The restoration projects follow a workflow that includes project identification, reconnaissance, planning and design, construction and monitoring. The multi-agency collaboration working to implement these restoration projects on the Upper Sacramento has had significant success over the past four years—with seven projects completed thus far, three currently underway and one scheduled in 2021, the final year of the existing funding agreement. The new round of funding comes just in time, since a continuation of the projects is vital to their success.
“The timeline to develop these projects and get them ready for implementation is typically one to two years, so other sites are in the queue with tasks such as botanical assessments, surveying and pre-project monitoring completed,” Strachan said. “A break in funding can mean that the projects are delayed and lose momentum.”

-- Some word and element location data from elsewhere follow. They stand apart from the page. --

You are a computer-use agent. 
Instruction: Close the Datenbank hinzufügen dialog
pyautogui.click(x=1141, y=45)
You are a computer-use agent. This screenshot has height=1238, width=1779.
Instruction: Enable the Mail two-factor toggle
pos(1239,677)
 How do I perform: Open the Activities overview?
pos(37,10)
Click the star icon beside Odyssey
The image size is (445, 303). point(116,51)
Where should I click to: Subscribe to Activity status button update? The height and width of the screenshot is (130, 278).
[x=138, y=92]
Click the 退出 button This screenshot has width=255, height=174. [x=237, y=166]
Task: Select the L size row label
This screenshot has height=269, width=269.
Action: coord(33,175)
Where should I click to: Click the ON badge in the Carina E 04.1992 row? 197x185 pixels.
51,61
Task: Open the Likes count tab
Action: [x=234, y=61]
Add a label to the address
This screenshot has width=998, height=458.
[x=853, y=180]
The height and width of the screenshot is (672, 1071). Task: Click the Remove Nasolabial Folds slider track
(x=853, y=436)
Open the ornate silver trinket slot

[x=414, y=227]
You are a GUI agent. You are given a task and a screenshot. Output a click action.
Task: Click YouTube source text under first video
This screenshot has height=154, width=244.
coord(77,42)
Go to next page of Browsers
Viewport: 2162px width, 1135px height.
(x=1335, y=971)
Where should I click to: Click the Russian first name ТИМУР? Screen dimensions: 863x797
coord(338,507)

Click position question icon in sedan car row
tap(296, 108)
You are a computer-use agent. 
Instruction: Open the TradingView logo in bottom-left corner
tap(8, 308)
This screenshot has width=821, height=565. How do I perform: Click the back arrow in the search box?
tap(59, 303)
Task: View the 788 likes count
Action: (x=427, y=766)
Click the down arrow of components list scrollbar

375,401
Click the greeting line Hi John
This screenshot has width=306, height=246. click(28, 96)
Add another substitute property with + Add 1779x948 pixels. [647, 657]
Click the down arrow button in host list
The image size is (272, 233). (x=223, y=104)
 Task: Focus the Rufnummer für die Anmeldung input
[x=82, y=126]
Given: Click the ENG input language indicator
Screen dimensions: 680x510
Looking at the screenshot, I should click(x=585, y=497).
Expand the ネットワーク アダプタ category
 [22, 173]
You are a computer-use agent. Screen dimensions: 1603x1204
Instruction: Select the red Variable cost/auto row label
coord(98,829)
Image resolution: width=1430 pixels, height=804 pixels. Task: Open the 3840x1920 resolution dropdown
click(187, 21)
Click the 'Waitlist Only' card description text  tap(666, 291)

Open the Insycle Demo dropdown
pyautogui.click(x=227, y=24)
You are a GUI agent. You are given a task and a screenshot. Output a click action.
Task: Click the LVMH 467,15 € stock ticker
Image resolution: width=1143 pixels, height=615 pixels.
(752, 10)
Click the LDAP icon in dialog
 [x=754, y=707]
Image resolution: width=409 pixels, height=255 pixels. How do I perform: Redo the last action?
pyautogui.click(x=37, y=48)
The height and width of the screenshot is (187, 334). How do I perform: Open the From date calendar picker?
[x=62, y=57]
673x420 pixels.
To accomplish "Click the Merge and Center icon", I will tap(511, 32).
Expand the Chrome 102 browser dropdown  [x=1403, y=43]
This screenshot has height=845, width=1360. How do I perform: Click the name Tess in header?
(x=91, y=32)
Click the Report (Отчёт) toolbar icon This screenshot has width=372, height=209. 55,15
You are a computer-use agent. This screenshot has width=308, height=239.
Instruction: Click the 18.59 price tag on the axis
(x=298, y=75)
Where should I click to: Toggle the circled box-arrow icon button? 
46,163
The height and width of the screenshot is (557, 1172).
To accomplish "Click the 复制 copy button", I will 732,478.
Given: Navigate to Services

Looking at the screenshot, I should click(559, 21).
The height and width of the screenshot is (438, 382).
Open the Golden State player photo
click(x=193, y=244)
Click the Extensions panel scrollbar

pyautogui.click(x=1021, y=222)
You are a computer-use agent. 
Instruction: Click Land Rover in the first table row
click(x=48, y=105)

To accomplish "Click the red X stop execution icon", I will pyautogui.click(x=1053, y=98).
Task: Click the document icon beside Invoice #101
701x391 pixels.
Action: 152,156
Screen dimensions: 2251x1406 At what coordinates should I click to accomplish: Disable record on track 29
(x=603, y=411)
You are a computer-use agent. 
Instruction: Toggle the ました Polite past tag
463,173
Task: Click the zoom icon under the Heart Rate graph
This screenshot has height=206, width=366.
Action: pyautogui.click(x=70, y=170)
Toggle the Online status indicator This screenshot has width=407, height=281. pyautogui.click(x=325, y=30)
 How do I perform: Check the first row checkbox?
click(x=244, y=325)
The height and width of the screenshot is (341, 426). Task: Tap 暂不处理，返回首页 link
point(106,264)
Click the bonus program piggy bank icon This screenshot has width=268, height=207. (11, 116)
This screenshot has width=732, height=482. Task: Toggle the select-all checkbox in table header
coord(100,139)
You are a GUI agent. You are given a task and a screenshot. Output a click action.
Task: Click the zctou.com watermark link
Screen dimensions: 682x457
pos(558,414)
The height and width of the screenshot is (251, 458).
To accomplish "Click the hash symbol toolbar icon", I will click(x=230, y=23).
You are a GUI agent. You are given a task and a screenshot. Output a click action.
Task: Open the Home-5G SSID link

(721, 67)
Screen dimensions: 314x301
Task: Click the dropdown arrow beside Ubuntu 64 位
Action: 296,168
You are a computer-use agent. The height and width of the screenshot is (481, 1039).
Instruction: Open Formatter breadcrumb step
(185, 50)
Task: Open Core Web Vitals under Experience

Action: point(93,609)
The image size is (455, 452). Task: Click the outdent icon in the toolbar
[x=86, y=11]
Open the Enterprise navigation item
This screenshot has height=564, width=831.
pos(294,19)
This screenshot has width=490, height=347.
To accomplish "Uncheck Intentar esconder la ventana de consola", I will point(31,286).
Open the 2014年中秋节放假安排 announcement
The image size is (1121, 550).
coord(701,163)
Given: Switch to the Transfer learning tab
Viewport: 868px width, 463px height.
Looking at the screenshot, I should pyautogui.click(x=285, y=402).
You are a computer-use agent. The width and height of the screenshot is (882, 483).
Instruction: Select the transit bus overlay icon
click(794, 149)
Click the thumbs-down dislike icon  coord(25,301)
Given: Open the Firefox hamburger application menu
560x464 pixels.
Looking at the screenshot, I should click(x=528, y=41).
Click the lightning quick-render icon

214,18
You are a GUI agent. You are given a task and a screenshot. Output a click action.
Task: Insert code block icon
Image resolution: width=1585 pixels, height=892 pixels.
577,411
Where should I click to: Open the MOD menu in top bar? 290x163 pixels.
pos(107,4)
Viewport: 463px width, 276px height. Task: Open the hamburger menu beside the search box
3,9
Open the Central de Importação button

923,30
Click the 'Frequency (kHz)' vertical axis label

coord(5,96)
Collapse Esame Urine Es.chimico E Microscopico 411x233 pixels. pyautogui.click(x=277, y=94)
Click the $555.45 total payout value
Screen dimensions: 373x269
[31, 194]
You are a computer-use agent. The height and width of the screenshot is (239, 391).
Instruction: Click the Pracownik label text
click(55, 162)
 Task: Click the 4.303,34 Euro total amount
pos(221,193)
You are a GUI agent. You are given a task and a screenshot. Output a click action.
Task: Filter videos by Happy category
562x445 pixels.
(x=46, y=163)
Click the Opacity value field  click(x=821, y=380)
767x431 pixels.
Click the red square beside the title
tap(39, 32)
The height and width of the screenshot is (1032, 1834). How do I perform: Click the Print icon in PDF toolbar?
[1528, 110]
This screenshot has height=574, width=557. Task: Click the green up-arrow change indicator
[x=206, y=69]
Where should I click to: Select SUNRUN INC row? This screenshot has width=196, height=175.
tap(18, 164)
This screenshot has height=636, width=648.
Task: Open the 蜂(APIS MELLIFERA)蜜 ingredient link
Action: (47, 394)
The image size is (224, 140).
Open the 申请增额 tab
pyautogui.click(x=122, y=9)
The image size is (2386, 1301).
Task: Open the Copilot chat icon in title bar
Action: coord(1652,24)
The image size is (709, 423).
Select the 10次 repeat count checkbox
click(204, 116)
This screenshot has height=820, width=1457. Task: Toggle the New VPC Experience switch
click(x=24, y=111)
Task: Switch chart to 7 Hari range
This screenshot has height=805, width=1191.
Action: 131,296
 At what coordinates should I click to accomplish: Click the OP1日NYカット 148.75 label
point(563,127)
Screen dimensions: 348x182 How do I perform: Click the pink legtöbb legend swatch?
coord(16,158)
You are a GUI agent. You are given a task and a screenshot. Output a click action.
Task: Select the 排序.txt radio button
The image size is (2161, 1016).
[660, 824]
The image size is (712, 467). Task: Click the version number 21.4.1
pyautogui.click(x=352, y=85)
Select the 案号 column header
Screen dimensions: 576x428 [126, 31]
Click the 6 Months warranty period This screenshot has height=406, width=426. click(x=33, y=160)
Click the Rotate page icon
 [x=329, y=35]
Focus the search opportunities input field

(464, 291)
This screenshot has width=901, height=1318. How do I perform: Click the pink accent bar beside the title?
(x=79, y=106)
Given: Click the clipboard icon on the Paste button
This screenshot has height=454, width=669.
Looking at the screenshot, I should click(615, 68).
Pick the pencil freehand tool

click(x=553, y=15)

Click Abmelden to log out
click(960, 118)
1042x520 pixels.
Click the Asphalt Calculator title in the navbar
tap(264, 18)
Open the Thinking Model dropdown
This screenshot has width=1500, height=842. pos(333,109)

These side channels are vitally important habitat for juvenile Chinook salmon and steelhead, and the flow changes have particularly impacted the critically endangered winter run Chinook salmon. However, continued success in the side channel restoration projects could see a positive impact on the economy, recreation, culture and the environment.
Strachan notes that the research and projects would not be possible without the generosity of the federal grants.
“We appreciate the leadership and sustained commitment of the US Bureau of Reclamation and the US Fish and Wildlife Service’s Central Valley Project Improvement Act program that have enabled us to accomplish these projects,” she said.